Today is the third day that I’ve discussed the stages of Alzheimer’s disease. People are very different and they all start from different “norms.” For example, I have an excellent memory for phone numbers. Someone else may have never been good at remembering numbers, so our norm from the beginning would be different. That said, there are still benchmarks and tell tale signs that would signal the various stages of Alzheimer’s disease.
As stated previously, my goal is to give you the characteristics of each stage AND to let you know how you as a caregiver can respond to the things going on in that particular stage.
You will go from providing some assistance in daily activities to more sustained and consistent assistance. For example, in stage 4 you may have started helping with finances and meal preparation.

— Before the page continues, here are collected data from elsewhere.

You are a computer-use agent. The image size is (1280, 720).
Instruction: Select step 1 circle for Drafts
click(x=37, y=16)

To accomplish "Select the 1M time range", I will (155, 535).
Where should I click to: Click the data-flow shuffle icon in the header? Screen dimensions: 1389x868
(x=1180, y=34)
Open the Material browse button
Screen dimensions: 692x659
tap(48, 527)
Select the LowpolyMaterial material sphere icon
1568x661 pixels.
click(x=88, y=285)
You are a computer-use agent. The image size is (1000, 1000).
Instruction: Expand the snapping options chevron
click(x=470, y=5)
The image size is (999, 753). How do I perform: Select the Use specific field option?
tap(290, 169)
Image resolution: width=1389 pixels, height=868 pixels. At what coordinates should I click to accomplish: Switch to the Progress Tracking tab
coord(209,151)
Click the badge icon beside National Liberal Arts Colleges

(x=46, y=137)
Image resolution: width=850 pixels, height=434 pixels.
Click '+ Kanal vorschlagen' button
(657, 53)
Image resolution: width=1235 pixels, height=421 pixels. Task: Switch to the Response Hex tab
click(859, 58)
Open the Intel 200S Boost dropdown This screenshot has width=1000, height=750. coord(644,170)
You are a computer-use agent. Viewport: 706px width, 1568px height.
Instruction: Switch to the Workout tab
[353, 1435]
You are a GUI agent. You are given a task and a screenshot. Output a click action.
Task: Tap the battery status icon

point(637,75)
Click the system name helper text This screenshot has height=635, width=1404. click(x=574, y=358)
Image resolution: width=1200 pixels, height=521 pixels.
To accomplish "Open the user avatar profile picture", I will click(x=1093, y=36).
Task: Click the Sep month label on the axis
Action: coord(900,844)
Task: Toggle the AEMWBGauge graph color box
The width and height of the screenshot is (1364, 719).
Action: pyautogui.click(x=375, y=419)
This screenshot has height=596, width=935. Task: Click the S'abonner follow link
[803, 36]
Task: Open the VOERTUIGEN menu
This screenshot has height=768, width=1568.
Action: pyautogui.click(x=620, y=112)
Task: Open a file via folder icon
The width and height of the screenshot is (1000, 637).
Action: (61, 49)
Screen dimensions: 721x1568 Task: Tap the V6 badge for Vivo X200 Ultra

In this stage, stage 5, you will find that your loved one needs help with most daily activities. For example, grandma may still know how to put her clothes on, but she may forget to take her pajamas off before she gets dressed. She may put her bra on over her sweater or put her nightgown on OVER her clothes. It’s probably not safe for her to cook because she may put something inappropriate into the microwave or turn on the stove and forget it’s on. There is also potential for a severe burn as she may not recall that the pot handle is hot. She may not remember that she just poured boiling water into a cup and therefore attempt to drink it before it is at the correct temperature. She spends much more time in the past than she does in the present, although she probably remembers close family and friends (most of the time). With regards to time and space, she may forget where she is, the date, time and or season.
At this stage, you will become much more involved in day to day care. Your loved one will need help getting dressed properly and preparing meals. If your loved one lives alone, you’ll have to consider moving her in with someone who can provide round the clock supervision because wandering and safety will become more and more of a concern. If you haven’t already, you should consider adult day care programs and senior center activities. These day programs will keep your loved one’s body and mind active, while providing appropriate supervision. My mom attended adult day care for a few years. Transportation was provided and it was safe for her and provided an opportunity for me to run errands, work, care for my young son, take care of household duties and get ready for her return in the evening.
You should start to think seriously about the future. As caregiving requires more time, will you bring in outside help? Consider an Alzheimer’s Care facility? Rally friends and family?
NOTE: If you haven’t already gotten durable Power of Attorney (POA), it may be too late. If your loved one can still be logical and make some decisions, you need to handle this matter RIGHT NOW. Stage 6 will be too late for sure. There are other options, but they are more time consuming, more costly and much more involved than just getting the Power of Attorney.